Entropy, Redundancy, and Communication

glenn lawyer

SpråkTeknologi Höst 2001

 

A comparison of different text types in terms of their information-theoretical redundancy measure.

Entropy and Redundancy

Information theory seeks to understand how much information is contained in a given source. One of the base measures in information theory is entropy. Roughly speaking, the entropy of a source represents how much it can be compressed by an optimal lossless algorithm. It is a measure of information.

The entropy H of a given source X is defined as

H(X) = - ∑ p(x) log(p(x))

where the source X is modeled as a random variable, and p(x) is the probability of an element x X occuring.

The entropy of a given source is affected by the number of elements in X. Thus a normalized measure, redundancy, is better for comparing multiple sources. Redundancy compares the actual entropy of a source to its theoretical maximum entropy.

R(X) = 1 - H actual (X)/H max(X)

The higher the redundancy, the more a given source can be compressed. See the course text, p224, or the lecture notes for more information.

 

Communication

I was curious about redundancy in human communication. I selected texts from several different genres and measured the redundancy in each genre. I was especially interested in seeing if texts considered redundant from a semantical viewpoint were also redundant from a information theoretical perspective.

Redundancy does have a real use. It is helpful if you need to prevent information loss when transmitting through a noisy channel. One obvious such channel is oral presentation. A text that is to be read aloud uses redundancy to insure that the listeners understand what is said. A less obvious noisy channel is time.

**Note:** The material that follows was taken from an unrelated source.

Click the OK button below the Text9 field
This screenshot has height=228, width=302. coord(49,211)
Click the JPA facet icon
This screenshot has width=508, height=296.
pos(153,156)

Holy scriptures need to be kept intact across millenium. Redundancy provides a strong error-checking mechanism.

I examine four text collections. The first collection includes the first 5 books of the Old Testament, the Psalms, and Proverbs. This is a text designed to be presented out loud and also to be preserved across millenium. It contains a great deal of semantic redundancy, as one would expect.

The second collection comes from Shakespeare. I look at As You Like It, All's Well that Ends Well, and Macbeth. These texts are also designed for oral transmission. Shakespeare, however, made no attempt to preserve them word for word from one generation to the next. Shakespeare constantly re-wrote his texts, often making significant changes.

My third collection is the first two books of Paradise Lost. This work is not intended to be read aloud to an audience. Nor did the author need to include redundancy to insure accurate reproduction. So one would expect less redundancy here than in the above two collections.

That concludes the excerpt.